**Work instruction:** No record may be omitted; give all of them again exactly.

────────────────────

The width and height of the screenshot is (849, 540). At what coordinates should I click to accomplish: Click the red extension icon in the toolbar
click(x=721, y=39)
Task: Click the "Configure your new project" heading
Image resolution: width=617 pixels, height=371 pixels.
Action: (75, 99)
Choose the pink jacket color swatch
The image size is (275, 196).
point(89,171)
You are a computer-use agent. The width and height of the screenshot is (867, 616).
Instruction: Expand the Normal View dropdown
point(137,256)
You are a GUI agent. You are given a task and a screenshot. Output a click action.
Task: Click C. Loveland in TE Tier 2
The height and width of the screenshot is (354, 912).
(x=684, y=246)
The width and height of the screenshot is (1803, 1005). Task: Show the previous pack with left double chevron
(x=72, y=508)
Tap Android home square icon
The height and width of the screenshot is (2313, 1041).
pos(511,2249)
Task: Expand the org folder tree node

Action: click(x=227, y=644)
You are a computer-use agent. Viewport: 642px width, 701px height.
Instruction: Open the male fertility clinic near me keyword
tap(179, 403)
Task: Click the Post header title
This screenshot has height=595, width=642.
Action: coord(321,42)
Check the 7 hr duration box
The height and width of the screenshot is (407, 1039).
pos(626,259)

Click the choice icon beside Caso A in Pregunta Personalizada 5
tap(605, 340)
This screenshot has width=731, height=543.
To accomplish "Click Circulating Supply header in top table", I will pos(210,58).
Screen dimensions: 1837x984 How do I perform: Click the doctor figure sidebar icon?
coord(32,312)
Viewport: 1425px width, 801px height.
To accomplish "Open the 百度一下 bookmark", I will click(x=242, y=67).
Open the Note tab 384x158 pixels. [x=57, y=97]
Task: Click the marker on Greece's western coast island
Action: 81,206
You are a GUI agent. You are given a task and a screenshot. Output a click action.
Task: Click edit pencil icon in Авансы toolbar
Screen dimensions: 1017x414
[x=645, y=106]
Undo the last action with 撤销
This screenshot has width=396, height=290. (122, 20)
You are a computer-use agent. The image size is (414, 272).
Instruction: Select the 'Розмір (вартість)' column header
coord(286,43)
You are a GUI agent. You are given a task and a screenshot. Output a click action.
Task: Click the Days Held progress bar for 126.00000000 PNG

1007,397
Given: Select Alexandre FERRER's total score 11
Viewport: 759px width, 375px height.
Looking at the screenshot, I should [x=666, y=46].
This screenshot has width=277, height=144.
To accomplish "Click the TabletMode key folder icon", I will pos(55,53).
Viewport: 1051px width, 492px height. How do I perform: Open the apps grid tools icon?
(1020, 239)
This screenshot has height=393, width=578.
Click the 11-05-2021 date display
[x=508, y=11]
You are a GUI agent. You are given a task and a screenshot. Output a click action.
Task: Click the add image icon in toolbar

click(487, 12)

────────────────────

**Exercise result:**
The width and height of the screenshot is (849, 540). At what coordinates should I click to accomplish: Click the red extension icon in the toolbar
click(x=721, y=39)
Task: Click the "Configure your new project" heading
Image resolution: width=617 pixels, height=371 pixels.
Action: (75, 99)
Choose the pink jacket color swatch
The image size is (275, 196).
point(89,171)
You are a computer-use agent. The width and height of the screenshot is (867, 616).
Instruction: Expand the Normal View dropdown
point(137,256)
You are a GUI agent. You are given a task and a screenshot. Output a click action.
Task: Click C. Loveland in TE Tier 2
The height and width of the screenshot is (354, 912).
(x=684, y=246)
The width and height of the screenshot is (1803, 1005). Task: Show the previous pack with left double chevron
(x=72, y=508)
Tap Android home square icon
The height and width of the screenshot is (2313, 1041).
pos(511,2249)
Task: Expand the org folder tree node

Action: click(x=227, y=644)
You are a computer-use agent. Viewport: 642px width, 701px height.
Instruction: Open the male fertility clinic near me keyword
tap(179, 403)
Task: Click the Post header title
This screenshot has height=595, width=642.
Action: coord(321,42)
Check the 7 hr duration box
The height and width of the screenshot is (407, 1039).
pos(626,259)

Click the choice icon beside Caso A in Pregunta Personalizada 5
tap(605, 340)
This screenshot has width=731, height=543.
To accomplish "Click Circulating Supply header in top table", I will pos(210,58).
Screen dimensions: 1837x984 How do I perform: Click the doctor figure sidebar icon?
coord(32,312)
Viewport: 1425px width, 801px height.
To accomplish "Open the 百度一下 bookmark", I will click(x=242, y=67).
Open the Note tab 384x158 pixels. [x=57, y=97]
Task: Click the marker on Greece's western coast island
Action: 81,206
You are a GUI agent. You are given a task and a screenshot. Output a click action.
Task: Click edit pencil icon in Авансы toolbar
Screen dimensions: 1017x414
[x=645, y=106]
Undo the last action with 撤销
This screenshot has width=396, height=290. (122, 20)
You are a computer-use agent. The image size is (414, 272).
Instruction: Select the 'Розмір (вартість)' column header
coord(286,43)
You are a GUI agent. You are given a task and a screenshot. Output a click action.
Task: Click the Days Held progress bar for 126.00000000 PNG

1007,397
Given: Select Alexandre FERRER's total score 11
Viewport: 759px width, 375px height.
Looking at the screenshot, I should [x=666, y=46].
This screenshot has width=277, height=144.
To accomplish "Click the TabletMode key folder icon", I will pos(55,53).
Viewport: 1051px width, 492px height. How do I perform: Open the apps grid tools icon?
(1020, 239)
This screenshot has height=393, width=578.
Click the 11-05-2021 date display
[x=508, y=11]
You are a GUI agent. You are given a task and a screenshot. Output a click action.
Task: Click the add image icon in toolbar

click(487, 12)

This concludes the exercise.